begin

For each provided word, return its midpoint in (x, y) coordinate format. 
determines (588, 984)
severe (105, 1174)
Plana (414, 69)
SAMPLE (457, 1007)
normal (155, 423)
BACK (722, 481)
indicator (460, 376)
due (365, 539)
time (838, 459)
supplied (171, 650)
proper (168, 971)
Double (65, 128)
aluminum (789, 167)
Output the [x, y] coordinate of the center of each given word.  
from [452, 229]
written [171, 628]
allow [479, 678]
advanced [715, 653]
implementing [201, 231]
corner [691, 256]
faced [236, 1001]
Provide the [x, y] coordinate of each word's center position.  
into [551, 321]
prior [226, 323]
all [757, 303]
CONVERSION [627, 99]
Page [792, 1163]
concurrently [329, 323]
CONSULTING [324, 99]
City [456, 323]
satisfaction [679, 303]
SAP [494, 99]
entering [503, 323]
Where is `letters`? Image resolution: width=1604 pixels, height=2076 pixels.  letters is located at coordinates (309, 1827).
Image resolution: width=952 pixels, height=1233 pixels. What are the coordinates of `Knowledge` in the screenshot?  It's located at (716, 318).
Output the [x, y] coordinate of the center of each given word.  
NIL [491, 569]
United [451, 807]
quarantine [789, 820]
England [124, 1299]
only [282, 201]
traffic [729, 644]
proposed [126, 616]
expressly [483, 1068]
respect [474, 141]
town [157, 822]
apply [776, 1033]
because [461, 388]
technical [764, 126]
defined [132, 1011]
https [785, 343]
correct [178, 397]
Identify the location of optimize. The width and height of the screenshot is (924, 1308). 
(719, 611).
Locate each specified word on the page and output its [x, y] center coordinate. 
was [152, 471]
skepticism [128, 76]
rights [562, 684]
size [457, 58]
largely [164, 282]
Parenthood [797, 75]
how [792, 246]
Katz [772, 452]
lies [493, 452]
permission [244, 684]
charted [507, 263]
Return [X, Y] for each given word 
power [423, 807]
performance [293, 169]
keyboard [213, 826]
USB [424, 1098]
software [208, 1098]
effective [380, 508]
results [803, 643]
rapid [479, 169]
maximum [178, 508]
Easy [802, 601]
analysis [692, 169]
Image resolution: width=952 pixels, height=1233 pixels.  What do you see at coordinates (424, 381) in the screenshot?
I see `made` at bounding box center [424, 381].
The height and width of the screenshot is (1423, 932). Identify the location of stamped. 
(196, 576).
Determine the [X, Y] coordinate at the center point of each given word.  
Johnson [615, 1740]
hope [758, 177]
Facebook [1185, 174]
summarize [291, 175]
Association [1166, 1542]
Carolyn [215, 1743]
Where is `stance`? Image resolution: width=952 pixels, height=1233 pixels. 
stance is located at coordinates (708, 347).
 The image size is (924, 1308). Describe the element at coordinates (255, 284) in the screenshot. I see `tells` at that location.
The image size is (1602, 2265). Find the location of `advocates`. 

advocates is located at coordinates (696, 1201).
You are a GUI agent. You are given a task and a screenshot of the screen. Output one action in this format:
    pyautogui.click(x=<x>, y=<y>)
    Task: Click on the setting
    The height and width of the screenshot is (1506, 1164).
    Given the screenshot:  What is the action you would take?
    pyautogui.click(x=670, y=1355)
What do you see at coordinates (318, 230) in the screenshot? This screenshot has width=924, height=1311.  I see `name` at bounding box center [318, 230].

end

● **Task**: Collect every line of the material above that contains the word "location", matching its case.

● **Task response**:
Identify the location of optimize. The width and height of the screenshot is (924, 1308). 
The height and width of the screenshot is (1423, 932). Identify the location of stamped. 
 The image size is (924, 1308). Describe the element at coordinates (255, 284) in the screenshot. I see `tells` at that location.
The image size is (1602, 2265). Find the location of `advocates`. 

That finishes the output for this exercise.